-- Source passage start --
Main Question or Discussion Point

I'm reading section 2.7 of Flanders' book about differential forms, but I have some doubts.
Let ##\lambda## be a ##p##-vector in ##\bigwedge^p V## and let ##\sigma^1,\ldots,\sigma^n## be a basis of ##V##. There's a unique ##*\lambda## such that, for all ##\mu\in \bigwedge^{n-p}##,$$
\lambda \wedge \mu = (*\lambda, \mu)\sigma,
$$ where ##\sigma = \sigma^1 \wedge \cdots \wedge \sigma^n##.
Flanders says it's enough to consider ##\lambda=\sigma^1\wedge\cdots\wedge\sigma^p## because of linearity, but what about ##\lambda=\sigma^H## where ##h_1<\cdots <h_p##?
In that case I get $$
*\lambda = (-1)^s(\sigma^\bar{H},\sigma^\bar{H})\sigma^\bar{H},
$$ where ##H\sqcup\bar{H}=\{1,\ldots,n\}## and ##s## is the permutation needed to permute ##H\bar{H}=(h_1,\ldots,h_p,\bar{h}_1,\ldots,\bar{h}_{n-p})## into ##(1,\ldots,n)##.
I suspect this is not correct... or is it?
 

Answers and Replies

  • #2
12,653
9,181
I'm reading section 2.7 of Flanders' book about differential forms, but I have some doubts.
Let ##\lambda## be a ##p##-vector in ##\bigwedge^p V## and let ##\sigma^1,\ldots,\sigma^n## be a basis of ##V##. There's a unique ##*\lambda## such that, for all ##\mu\in \bigwedge^{n-p}##,$$
\lambda \wedge \mu = (*\lambda, \mu)\sigma,
$$ where ##\sigma = \sigma^1 \wedge \cdots \wedge \sigma^n##.
Flanders says it's enough to consider ##\lambda=\sigma^1\wedge\cdots\wedge\sigma^p## because of linearity, but what about ##\lambda=\sigma^H## where ##h_1<\cdots <h_p##?
-- Source passage end --
*Aim 1*:
Please translate this sentence from the thread into Spanish: "I'm reading section 2.7 of Flanders' book about differential forms, but I have some doubts."
*Aim 2*:
In the thread, what reason does Flanders give for it being enough to consider λ = σ¹ ∧ ⋯ ∧ σᵖ?
The data that come after the thread are separate material.
-- Recorded information start --
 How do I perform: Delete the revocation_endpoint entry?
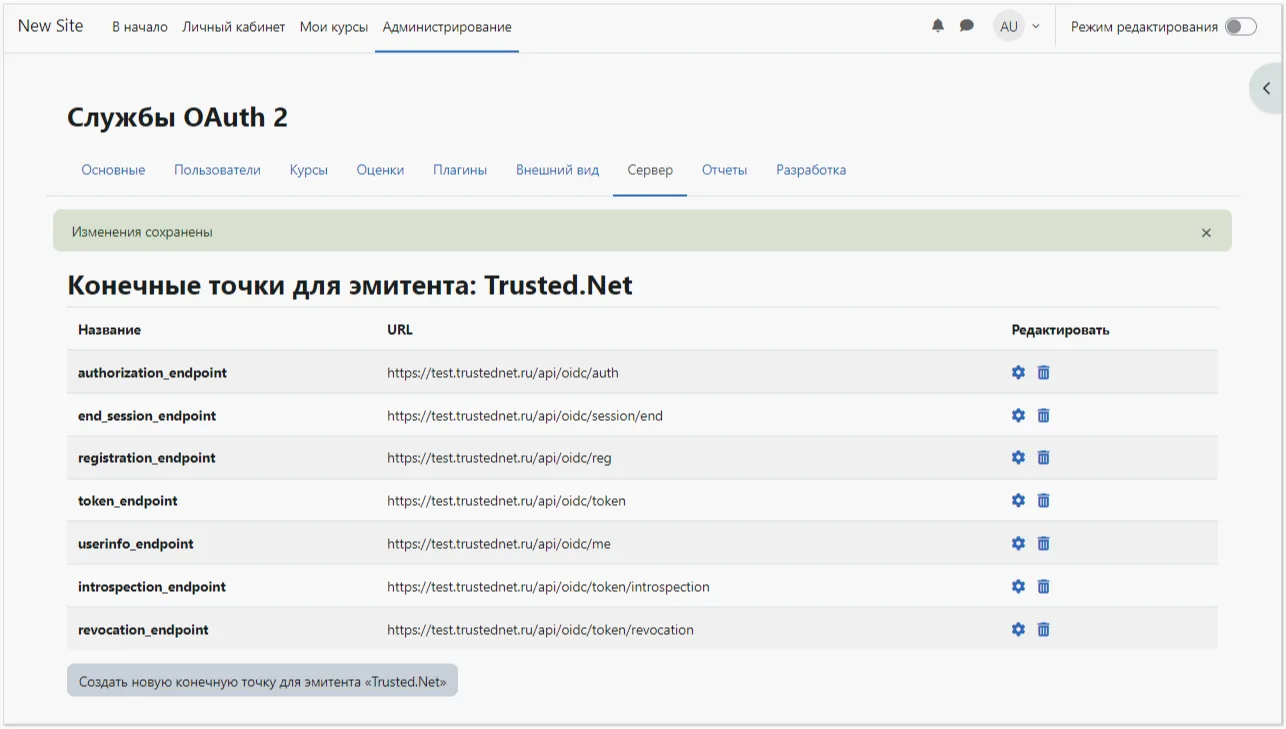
-- Recorded information end --
*Exercise solution 1*:
Estoy leyendo la sección 2.7 del libro de Flanders sobre formas diferenciales, pero tengo algunas dudas.

*Exercise solution 2*:
Linearity.